Collected data entries
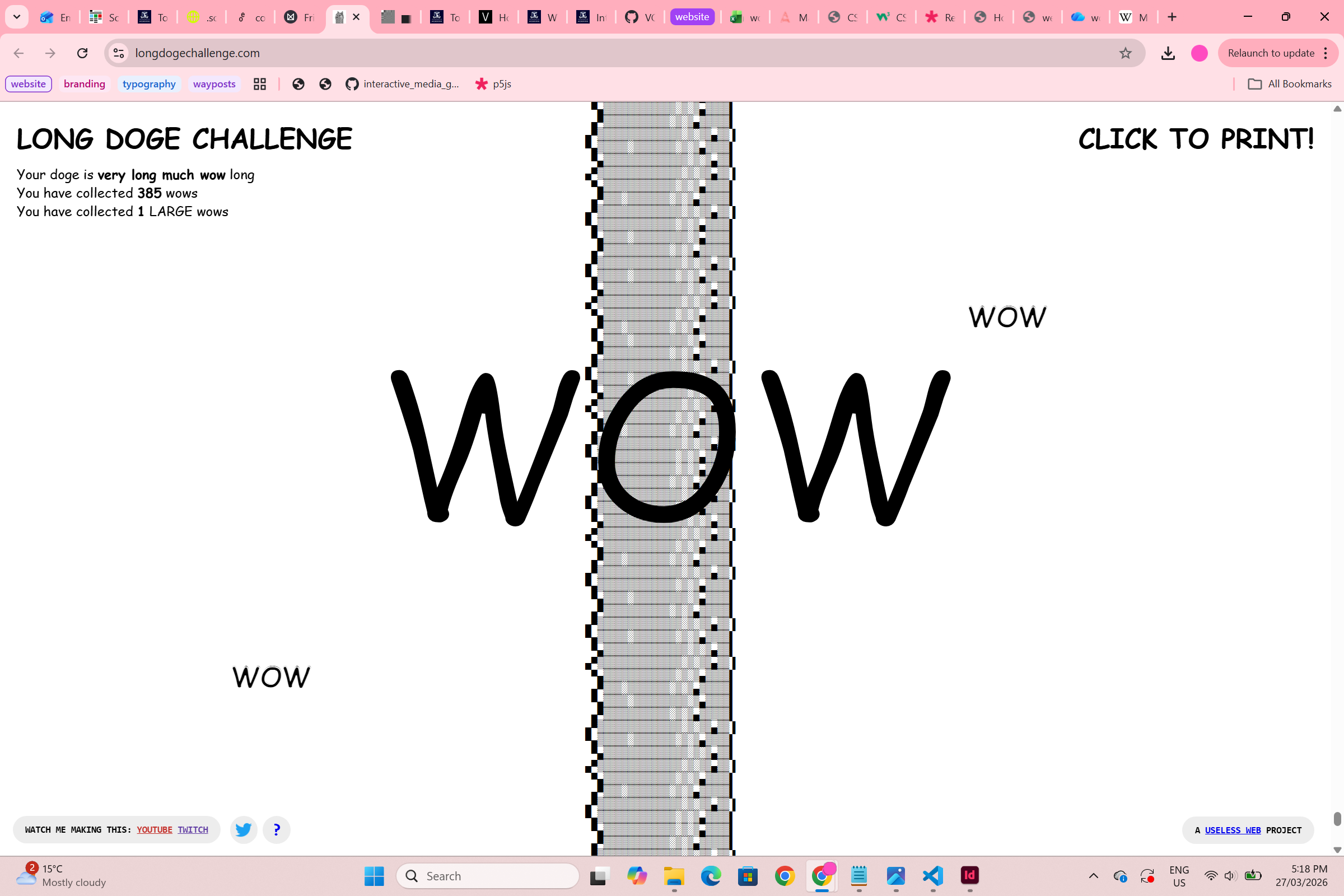Open Adobe InDesign from the taskbar
The image size is (1344, 896).
pos(970,875)
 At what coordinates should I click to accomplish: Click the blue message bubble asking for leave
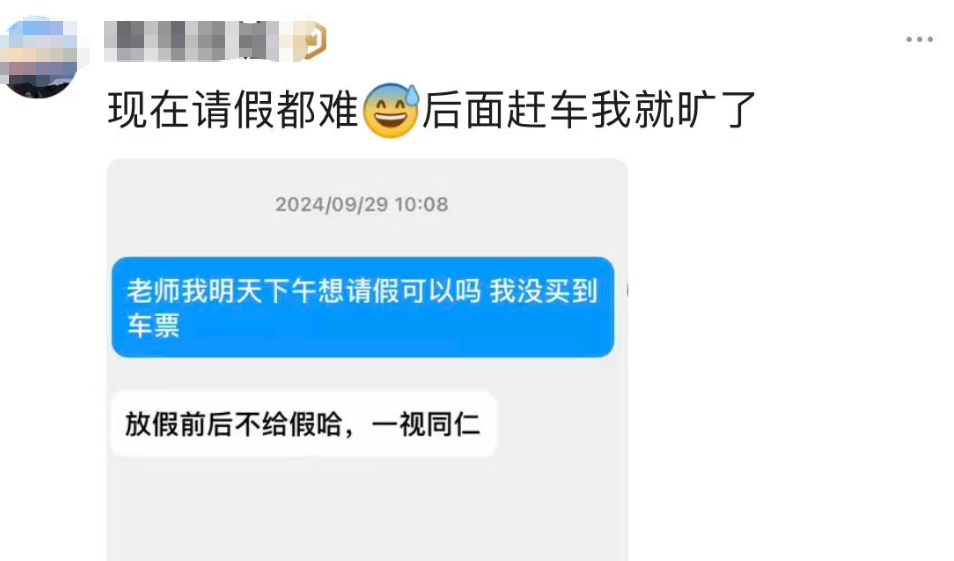363,307

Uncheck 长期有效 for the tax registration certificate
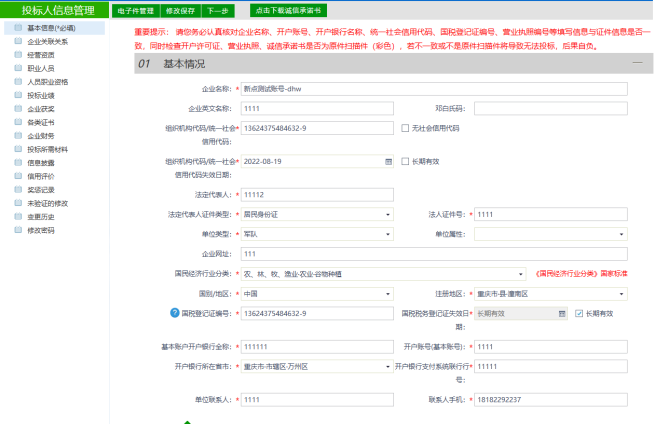tap(579, 313)
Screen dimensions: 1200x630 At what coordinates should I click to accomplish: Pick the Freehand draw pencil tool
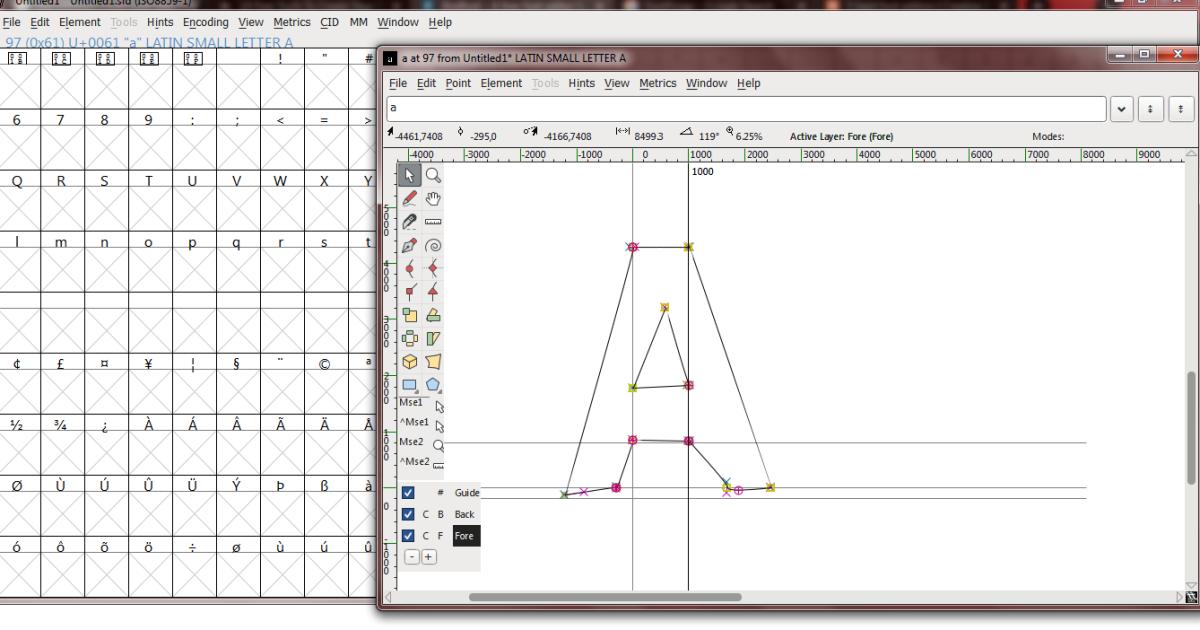click(x=409, y=199)
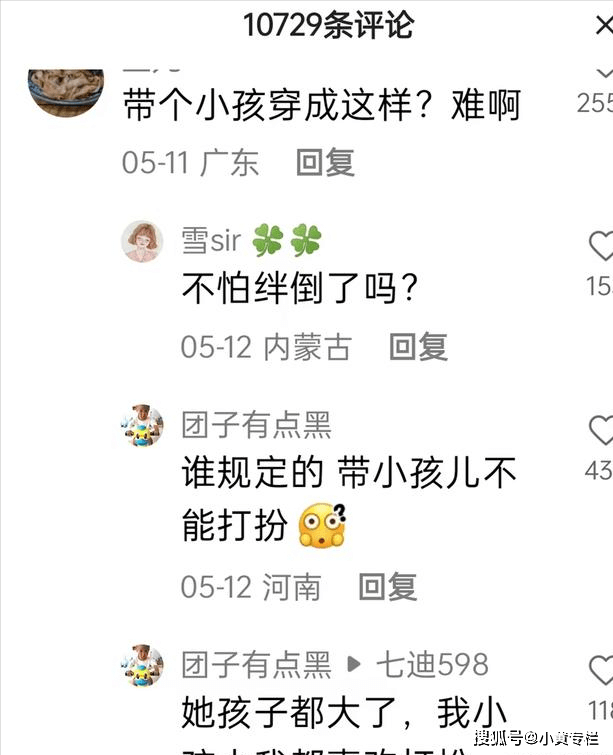This screenshot has height=755, width=613.
Task: Open 团子有点黑's avatar on reply to 七迪598
Action: [x=142, y=665]
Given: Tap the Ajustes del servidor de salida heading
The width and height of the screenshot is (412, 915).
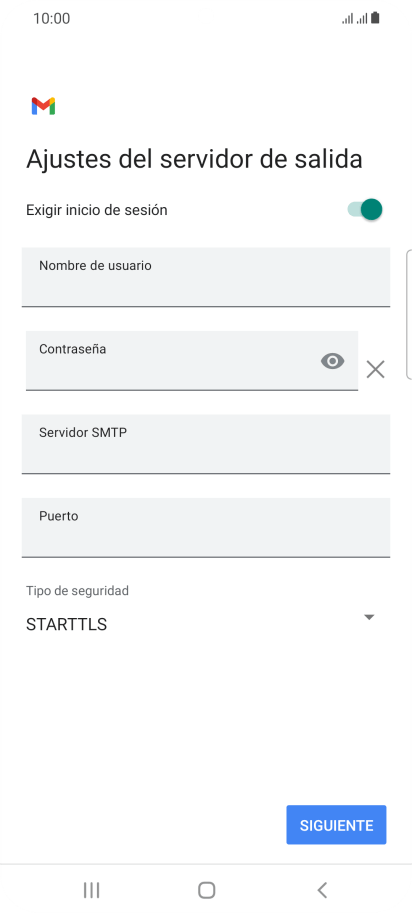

- [Your goal]: Print only the lines from the one with "Given: Tap the" through the last line of the data above, exactly and with both ends, and please omit any pictures.

- [Answer box]:
Given: Tap the Ajustes del servidor de salida heading
The width and height of the screenshot is (412, 915).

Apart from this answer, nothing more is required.